À MADEMOISELLE LEROYER DE CHANTEPIE,
À ANGERS


Nohant, 14 juillet 1870.


Je suis embarrassée pour vous conseiller, chère âme tourmentée. Vous êtes dans une de ces situations d’esprit où le pour et le contre se balancent sans solution. Vous éprouvez le besoin de changer de milieu, et, dès que vous quittez le vôtre, tout vous manque ; vous regrettez, comme vous le dites, très bien, jusqu’aux herbes de votre jardin. J’ai traversé ces souffrances ; mais je suis toujours revenue à mon nid avec bonheur, et, à présent, je crois que le mieux n’est pas dans le changement. Toute situation a ses amertumes ou ses langueurs, et je ne puis croire que les gens qui vous aiment vous laissent tourmenter à l’âge où vous ne pourriez plus vous défendre vous-même. Cet âge est loin encore, Dieu merci ! et qui sait s’il viendra ? La vieillesse n’est pas forcément la décadence intellectuelle. C’est quelquefois tout le contraire. Vous êtes une âme généreuse et forte de droiture. Si les fantômes vous tourmentent et vous terrassent par moments, vous vous retrouvez toujours sur vos pieds, toujours la même, vous en convenez vous-même. Vous n’êtes donc pas en danger de devenir la proie des inquisiteurs du corps et de l’âme. N’ayez pas cette crainte : la crainte est un vertige qui nous attire dans le péril imaginaire.
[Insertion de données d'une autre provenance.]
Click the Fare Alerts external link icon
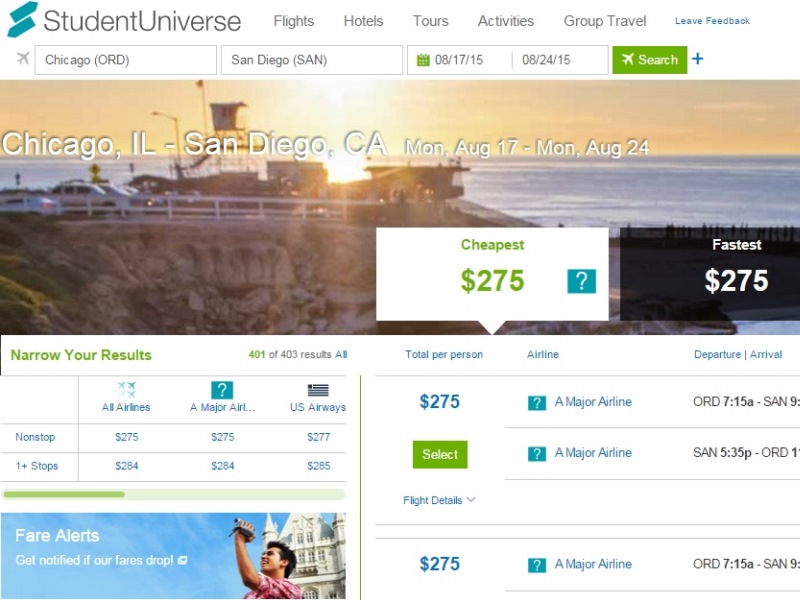 [x=182, y=560]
Supprimez ce vertige, il n’y a plus de péril.

Quant à l’emploi de votre fortune, c’est une question d’examen autour de vous. Il y a tant de misères intéressantes et dignes ! À votre place, je ne serais pas embarrassée, vous avez su faire le bien toute votre vie, vous le saurez jusqu’à la dernière heure.
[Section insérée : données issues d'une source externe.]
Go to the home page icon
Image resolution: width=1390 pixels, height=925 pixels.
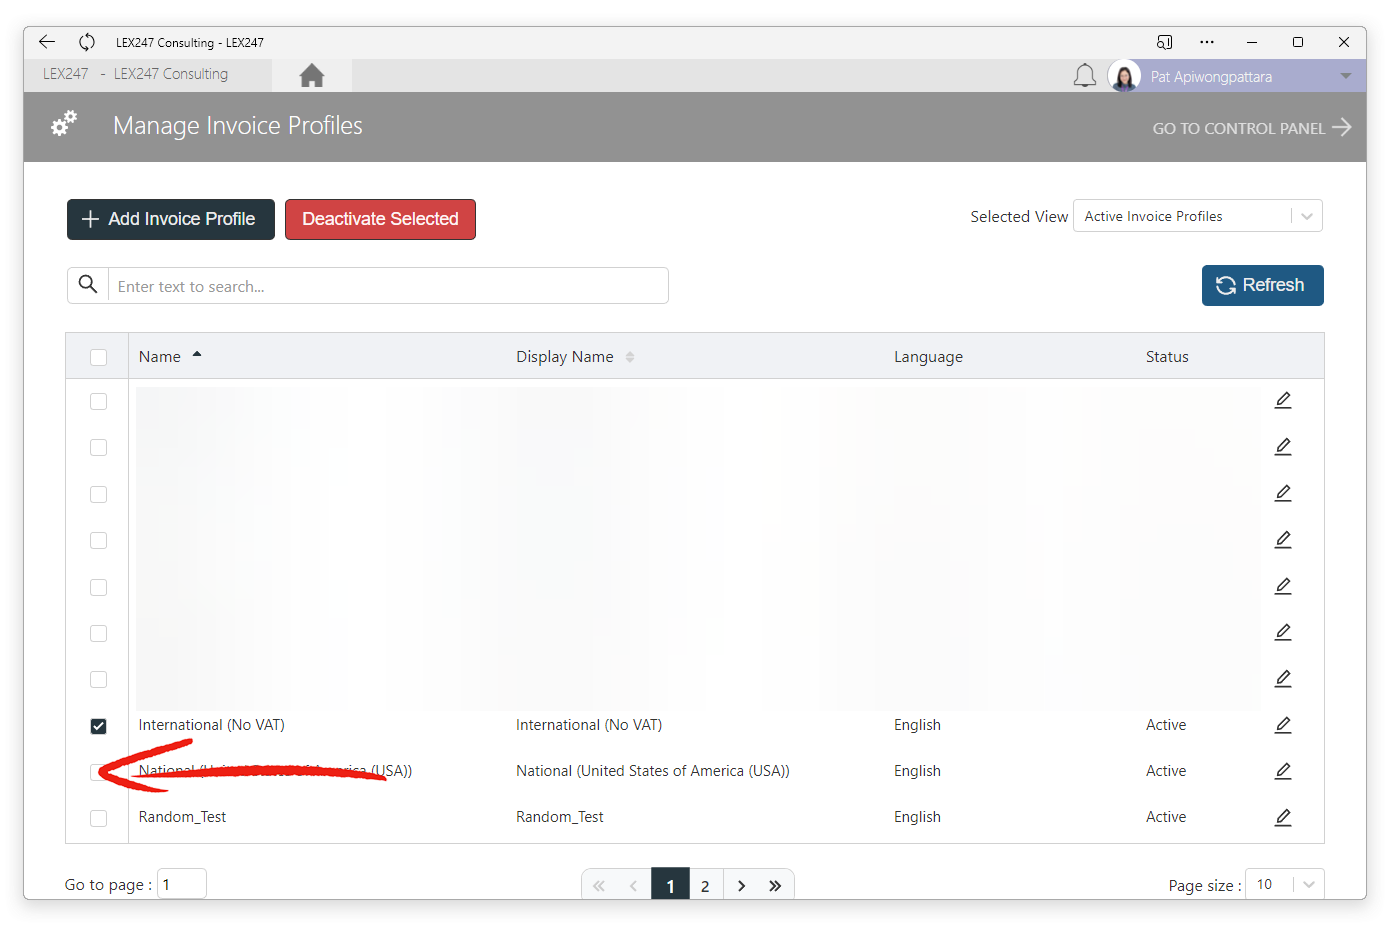coord(312,75)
Mais vous souffrez, vous êtes dans une crise d’étouffement. Tout le monde a de ces crises où tout froisse et déplaît, vous les ressentez plus vives, parce que votre intelligence s’en rend compte et que votre vie est peut-être un peu monotone. Est-ce que les voyages vous fatiguent ? Il me semble qu’une excursion de temps en temps, dans un beau pays quelconque, vous ferait grand bien. Avec les chemins de fer, on peut maintenant voyager sans fatigue en s’arrêtant souvent. Le voyage à petites journées est encore très agréable et très sain. L’ami artiste que vous avez près de vous doit être très capable de vous piloter et de vous accompagner.

J’ai reçu votre volume, et je vous en remercie bien. J’ai peu de temps pour lire ; mais j’ai commencé et je suis charmée des premières nouvelles. J’y retrouve votre bonté et votre grand sentiment de justice.

Croyez que je vous suis dévouée et même attachée de cœur ; car il a déjà longtemps que je vous connais par vos lettres et je vous vois toujours aussi digne de respect et d’affection qu’au commencement.

GEORGE SAND.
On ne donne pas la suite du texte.